📖Program Curriculum
Project details
This PhD project is a part of the Vice-Chancellor's Scholarship looking to support the climate change and net zero agenda. This opportunity forms a suite of five projects focusing on pushing 3D concrete printing and hybrid construction towards net zero manufacturing.
3-D concrete printing and the latest hybrid manufacturing processes (using robotic milling and finishing processes with concrete printing) are new digitally driven automated construction technologies that can be seen in manufacturing buildings worldwide. These processes have huge potential to address the challenge of net-zero construction manufacturing, but we need to understand how to do this and where the technical challenges are.
This PhD is part of a cohort of five PhDs focused on answering this question. It will bring together the disciplines of life-cycle analysis and circular economy, structural engineering, manufacturing engineering, and material science.
You will work together and develop as a team and your combined research will inform a roadmap of improvement that will influence these technologies worldwide.

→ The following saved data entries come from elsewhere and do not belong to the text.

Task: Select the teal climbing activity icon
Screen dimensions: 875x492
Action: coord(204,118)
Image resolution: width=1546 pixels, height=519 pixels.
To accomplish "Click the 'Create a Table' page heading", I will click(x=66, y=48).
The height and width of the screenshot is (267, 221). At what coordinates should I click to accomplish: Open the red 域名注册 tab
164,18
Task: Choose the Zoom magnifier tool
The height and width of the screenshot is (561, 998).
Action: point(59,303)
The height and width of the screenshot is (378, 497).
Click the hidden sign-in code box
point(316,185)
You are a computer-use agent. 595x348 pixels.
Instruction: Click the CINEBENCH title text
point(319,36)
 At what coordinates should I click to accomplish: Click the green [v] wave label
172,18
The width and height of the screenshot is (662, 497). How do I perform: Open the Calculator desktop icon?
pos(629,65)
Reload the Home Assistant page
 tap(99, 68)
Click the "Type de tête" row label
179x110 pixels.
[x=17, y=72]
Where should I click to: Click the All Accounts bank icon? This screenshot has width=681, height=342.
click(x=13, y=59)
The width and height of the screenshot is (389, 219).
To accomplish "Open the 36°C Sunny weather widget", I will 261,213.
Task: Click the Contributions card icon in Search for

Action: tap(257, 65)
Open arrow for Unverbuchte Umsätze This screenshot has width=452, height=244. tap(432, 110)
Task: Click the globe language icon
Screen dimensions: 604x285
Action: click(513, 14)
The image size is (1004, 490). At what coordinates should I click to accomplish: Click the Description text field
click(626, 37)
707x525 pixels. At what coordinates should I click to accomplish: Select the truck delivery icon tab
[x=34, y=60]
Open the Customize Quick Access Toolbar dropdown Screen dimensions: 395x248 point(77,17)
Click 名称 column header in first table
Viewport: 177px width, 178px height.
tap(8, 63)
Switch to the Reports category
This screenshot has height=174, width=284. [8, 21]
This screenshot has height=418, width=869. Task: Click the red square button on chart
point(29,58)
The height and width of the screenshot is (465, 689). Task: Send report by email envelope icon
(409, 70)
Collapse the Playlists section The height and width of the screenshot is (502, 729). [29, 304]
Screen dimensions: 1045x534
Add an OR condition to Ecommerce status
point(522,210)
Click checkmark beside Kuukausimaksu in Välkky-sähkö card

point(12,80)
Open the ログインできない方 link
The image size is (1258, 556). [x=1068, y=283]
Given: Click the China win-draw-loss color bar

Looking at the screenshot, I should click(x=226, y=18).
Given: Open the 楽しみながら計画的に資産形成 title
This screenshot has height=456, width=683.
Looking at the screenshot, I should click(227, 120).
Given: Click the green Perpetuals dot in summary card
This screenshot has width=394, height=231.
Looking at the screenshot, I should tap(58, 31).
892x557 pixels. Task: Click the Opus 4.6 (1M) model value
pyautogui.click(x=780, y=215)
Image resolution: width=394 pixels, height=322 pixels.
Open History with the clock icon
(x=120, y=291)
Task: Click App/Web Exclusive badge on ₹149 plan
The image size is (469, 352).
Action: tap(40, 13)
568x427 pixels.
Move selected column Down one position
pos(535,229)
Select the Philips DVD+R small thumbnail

This studentship will focus on using materials and process know-how to create novel DfAM workflows that can be applied to the digital design and manufacture of connections and joints for efficient assembly and disassembly in construction and the built environment, targeting energy and material minimisation in manufacture and circularity.
Study interests should include: Design of joints and assemblies, DfM CAD, process constraints modelling, material reduction, design for disassembly, components, and structures.
The successful candidate is likely to have a background in industrial/product design, architecture, civil engineering manufacturing, and/or mechanical engineering.